Не матери же его сдавать, ведь пусть это вполне логично, но вновь встречаться с Мариной я желанием не горю. Боюсь память услужливо мне подсунет под нос отвратительные картинки: чужие руки на её раздувшейся талии, тонкие губы, беспорядочно разгуливающие по её влажным щекам… Даже сейчас от одной мысли об этом в дрожь бросает:
– Выручай, раз уж приехал… Зачем, кстати?
Не воскресенье же… А если обойти ухоженного Ванькиного коня и заглянуть в багажник, наверняка без проблем отыщу в нём дорожную сумку.
– Тоскливо стало, Рождество как-никак. Решил, а смысл до выходных ждать? Вон, даже еды навынос взял… Хотя стоило догадаться, что ты ни одного вечера без приключений не можешь! Прогонишь теперь?
– А ты моего найдёныша до квартиры дотащишь? – перехожу на шантаж и вздыхаю с облегчением, когда пусть и нехотя, но Ванька всё-таки кивает. С тяжёлым вздохом открывает пассажирскую дверь, легко поборов сопротивление, подхватывает перебравшего гостя подмышки и, больше не задавая вопросов, к подъезду тащит. Легко так, словно весу в моём Незнакомце не больше двадцати килограммов.
Не кряхтит даже тогда, когда карабкается с ним по лестнице, обтираясь своей курткой о разрисованные подростками стены.
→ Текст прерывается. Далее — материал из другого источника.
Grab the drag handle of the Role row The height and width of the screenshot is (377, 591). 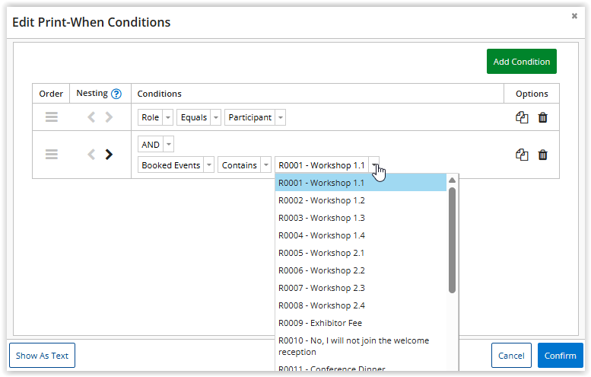coord(51,117)
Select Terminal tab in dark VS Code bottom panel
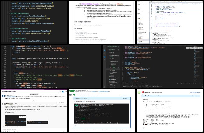The height and width of the screenshot is (133, 204). pos(141,83)
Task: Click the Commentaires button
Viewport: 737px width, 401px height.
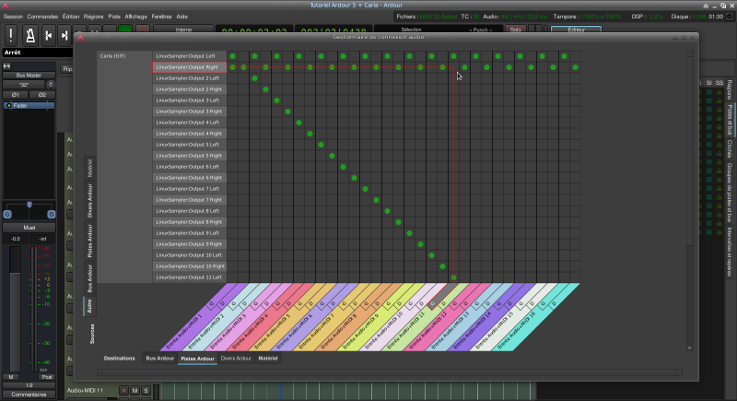Action: click(x=29, y=394)
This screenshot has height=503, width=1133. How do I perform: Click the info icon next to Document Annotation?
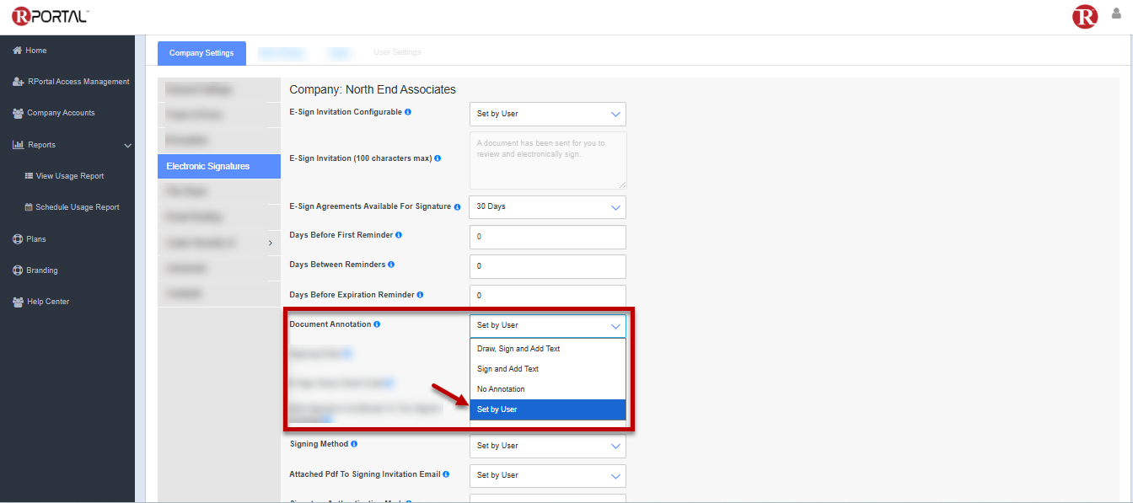(377, 324)
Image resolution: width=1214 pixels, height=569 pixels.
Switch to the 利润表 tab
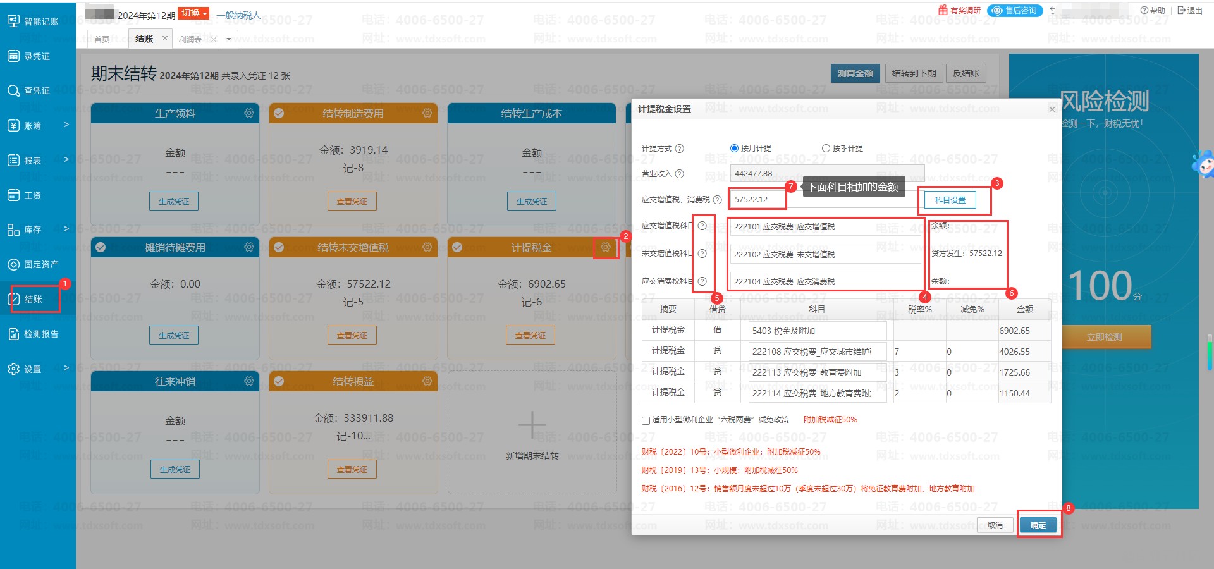point(190,39)
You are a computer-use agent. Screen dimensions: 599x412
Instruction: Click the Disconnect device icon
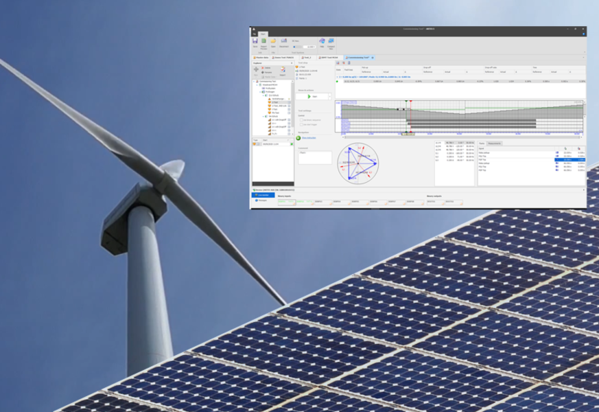click(x=283, y=42)
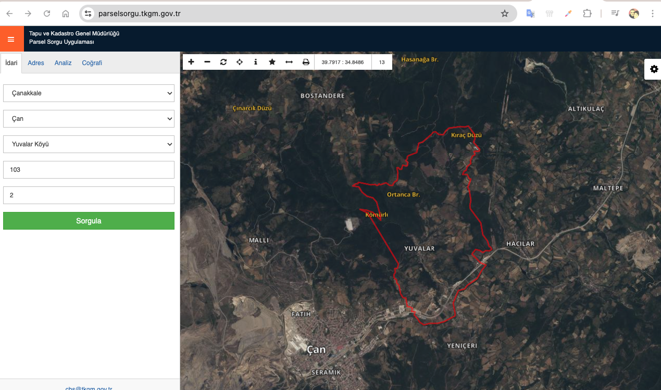The width and height of the screenshot is (661, 390).
Task: Activate the crosshair locate tool
Action: click(x=240, y=62)
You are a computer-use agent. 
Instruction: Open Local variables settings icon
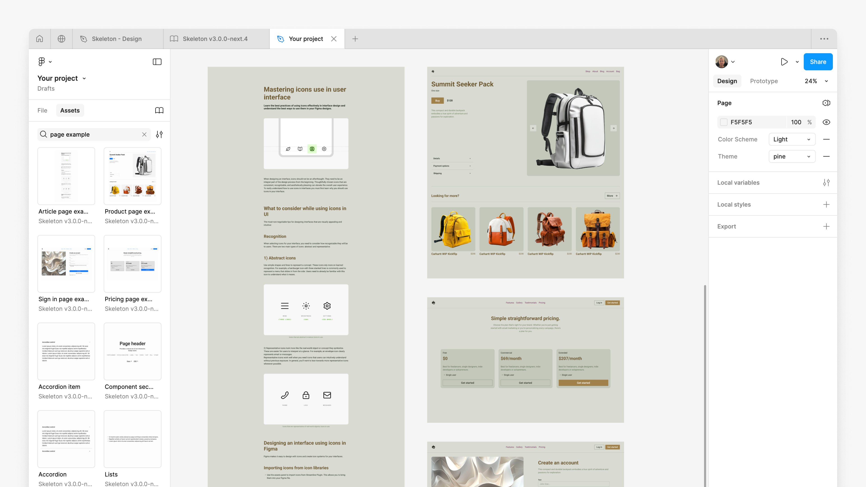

Только в прихожей, когда и Глеб приоткрывает глаза, с трудом пытаясь сфокусироваться на наших уставших лицах, с облегчением выдыхает, усадив свою «поклажу» на обувную лавку:
– И куда его?
– В зал. Я сейчас ему постельное застелю, дай только обувь снять…
– Может, ещё пижаму на него натянем? Не глупи, и так сойдёт, – с трудом дождавшись, когда дорогие итальянские ботинки упадут на прорезиненный коврик у моей двери, мужчина заставляет гостя подняться и словно мешок с картошкой бросает его на мой диван. – Покрывало сверху кинем и нормально… Чёрт, и в кого ты у нас такая малахольная?
– В бабушку, – выдаём синхронно и, обменявшись слабыми улыбками, в прихожую выходим.
Всё. Выдохнуть можно... а не получается никак. Ведь обманула я Ваньку – мне крепкий сон Незнакомца только на руку. Едва оказалась с ним один на один в пустом салоне, и страх запустил свои холодные пальцы прямиком в мою душу – чужая тайна нормально дышать не даёт. От одной мысли о предстоящем разговоре в панику впадаю… Даже сейчас, когда и говорить не нужно и брат, огромной стеной, за которой я могу чувствовать себя в безопасности, возвышается рядом. Смотрит на меня с явным осуждением, лениво молнию на куртке расстёгивает…
– Ну, теперь-то объяснишь? – бегунок послушно вниз скользит, а у меня от этого скрежета мурашки по рукам… – Саш, у него же жена есть. Беременная, на минуточку!
Или от этих слов я зябну? Пальто до сих пор не сняла, а холодно так, слово голая на декабрьском ветру оказалась. И обнимать себя за плечи бессмысленно, и убеждать себя в том, что я всё сделала правильно бесполезно – укор в Ванином голосе никаких шансов мне не оставляет. Прочищаю горло, почти не двигаясь, пока заботливый брат стягивает с моей шеи объёмный шарф, и, тяжело вздохнув, признаюсь:
– Нет у него жены. И брата, похоже, тоже нет…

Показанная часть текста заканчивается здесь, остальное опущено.